*EXCERPTED RECORDS*.
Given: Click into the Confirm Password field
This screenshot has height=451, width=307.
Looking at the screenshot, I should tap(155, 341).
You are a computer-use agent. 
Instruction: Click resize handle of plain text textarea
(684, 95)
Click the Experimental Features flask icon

*DIRECTIONS*. Reproduce the records exactly as they appear.

*SOLUTION FOR THIS PROBLEM*.
Given: Click into the Confirm Password field
This screenshot has height=451, width=307.
Looking at the screenshot, I should tap(155, 341).
You are a computer-use agent. 
Instruction: Click resize handle of plain text textarea
(684, 95)
Click the Experimental Features flask icon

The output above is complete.